What about the Israeli victims?
The 8 dead Israelis and dozens more who were injured in the terror attack appear to have gone unnoticed, with the focus of this article firmly on Egyptian casualties:
Israel moved swiftly to contain an escalating crisis with its ally Egypt following last Thursday’s cross-border attack by Palestinian militants in which at least three Egyptian police oficers were killed.
In The Guardian’s eyes, the terror attack is referred to as a “cross-border” attack while Israeli responses are part of a “cycle of rocket fire from Gaza and Israeli air strikes” – a clear case of moral equivalence.
Indeed, in an earlier article, the headline and the lead paragraph tell the same story of moral equivalence:
Israel and Gaza trade missiles and rockets in wake of bloodshed
Palestinian militants and Israeli forces traded rockets and missiles on Friday in a cycle of attack and counter-attack, as funerals took place in both Israel and Gaza following the bloodshed a day earlier.
At what point do terrorists who have already carried out attacks on Israeli civilian targets cease to be “suspected”? According to The Guardian:
Israel has pledged to investigate the deaths, which Egyptian officials say happened during a shoot-out between Israeli forces and suspected Palestinian militants. …
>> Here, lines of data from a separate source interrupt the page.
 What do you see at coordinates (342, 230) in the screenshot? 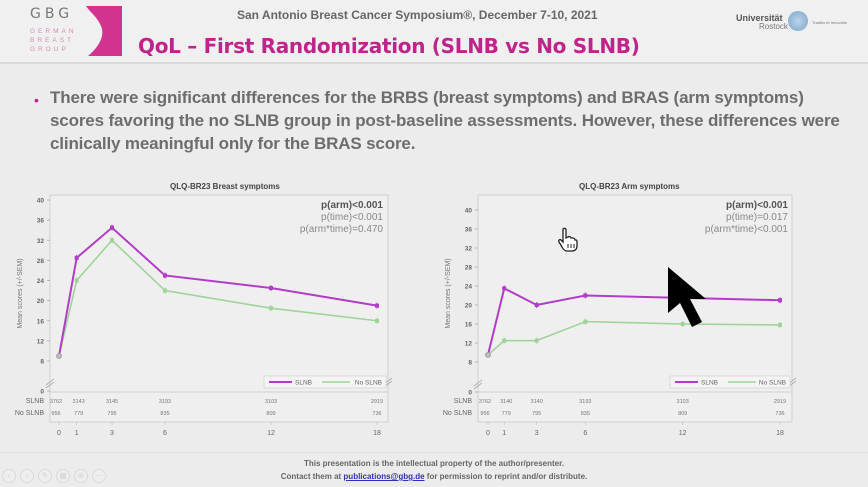
I see `p-value-annotation: p(arm*time)=0.470` at bounding box center [342, 230].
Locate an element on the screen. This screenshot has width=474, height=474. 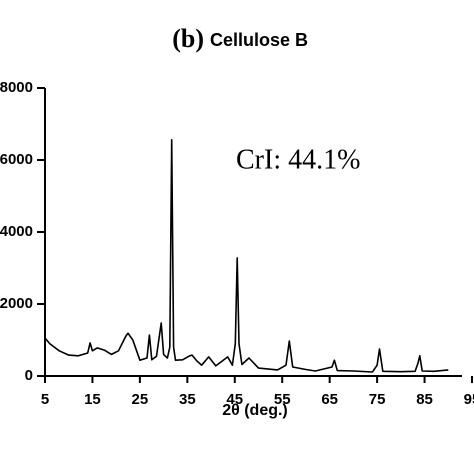
panel-label: (b) is located at coordinates (188, 38).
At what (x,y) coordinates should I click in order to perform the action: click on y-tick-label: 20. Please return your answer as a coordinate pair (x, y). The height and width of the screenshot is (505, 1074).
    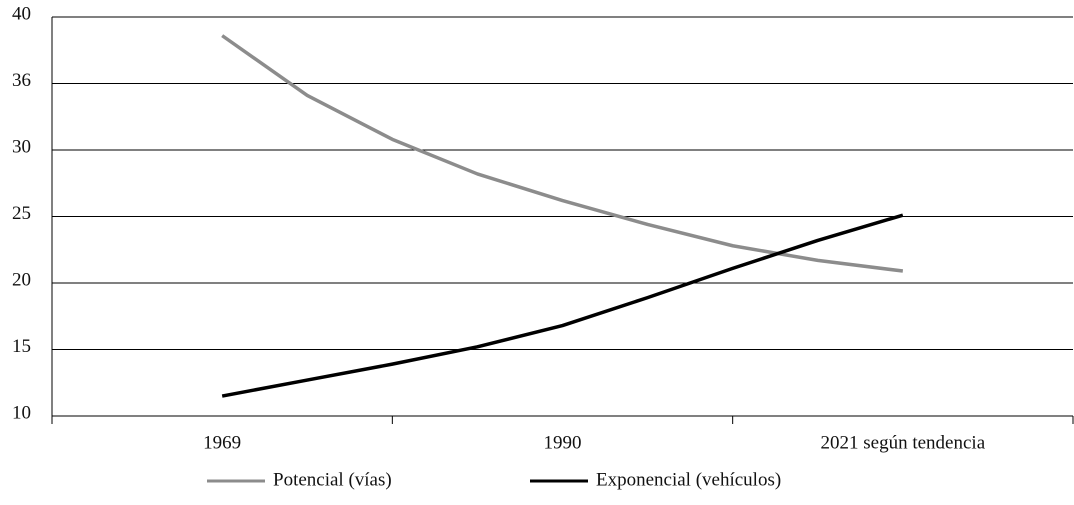
    Looking at the image, I should click on (22, 280).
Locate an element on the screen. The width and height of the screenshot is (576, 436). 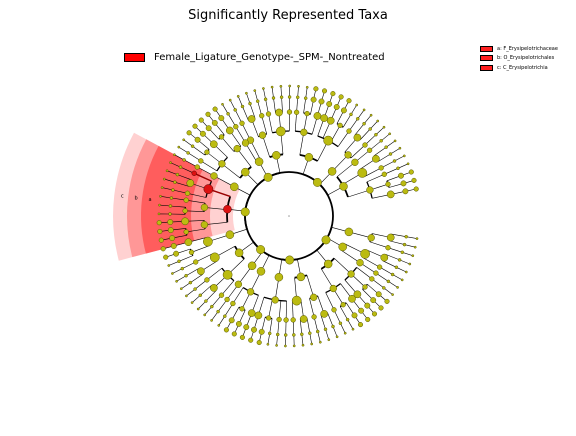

Egyptian officials say Israeli forces chased the suspected militants across the border, and a number of people were killed – including the police officers.
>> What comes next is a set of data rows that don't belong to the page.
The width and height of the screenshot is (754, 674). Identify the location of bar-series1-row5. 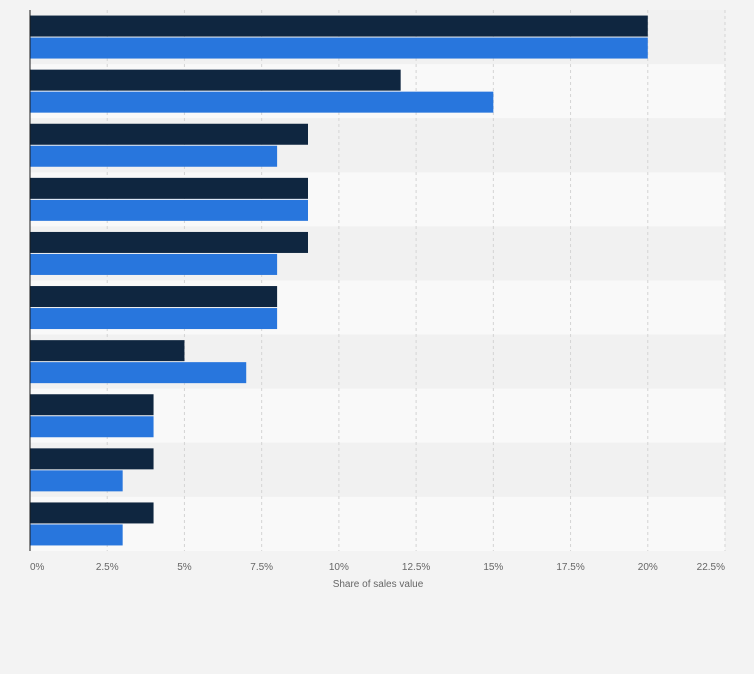
(169, 242).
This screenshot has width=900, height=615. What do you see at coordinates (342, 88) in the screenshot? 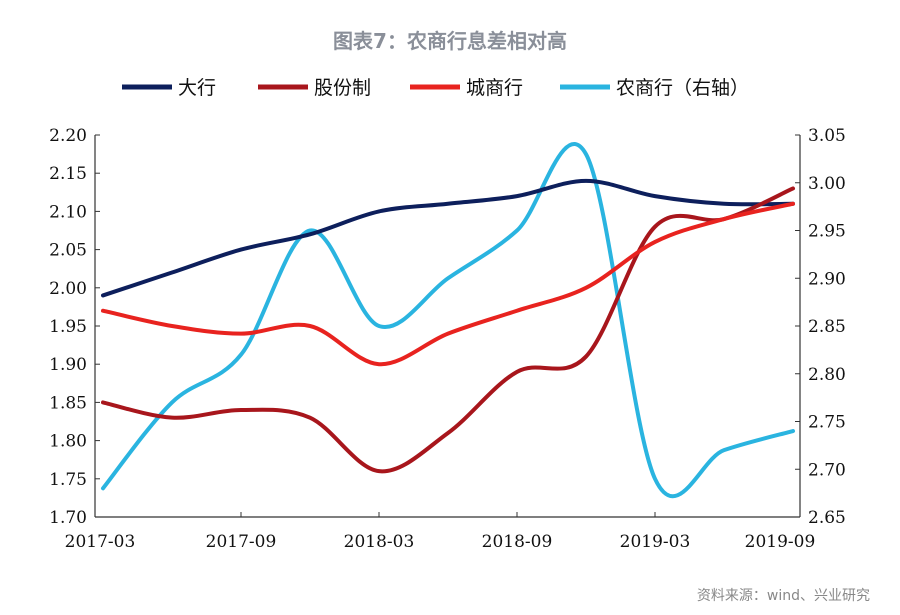
I see `legend-label: 股份制` at bounding box center [342, 88].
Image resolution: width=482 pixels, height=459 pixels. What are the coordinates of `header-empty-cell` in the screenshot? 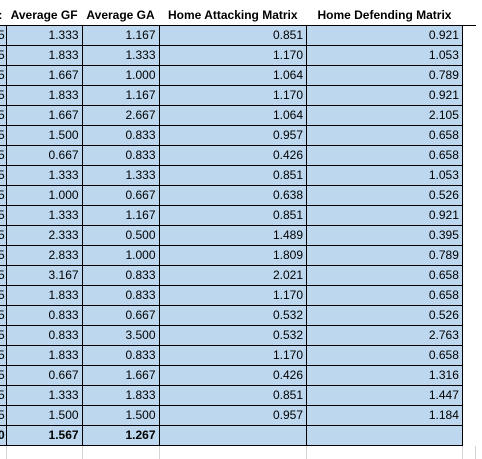 It's located at (469, 16).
The day after the terrorist attack, The Guardian demonstrated where its priorities lie by posting an online video: Israeli police and Palestinian youths clash in Jerusalem. The short footage itself of Israeli police on horseback deploying a water cannon to disperse a crowd of Palestinian youths is positively tame in comparison to scenes witnessed in the UK only a few weeks ago.
Yet, The Guardian couldn’t help itself, following a consistently anti-Israel agenda throughout the events of the past few days.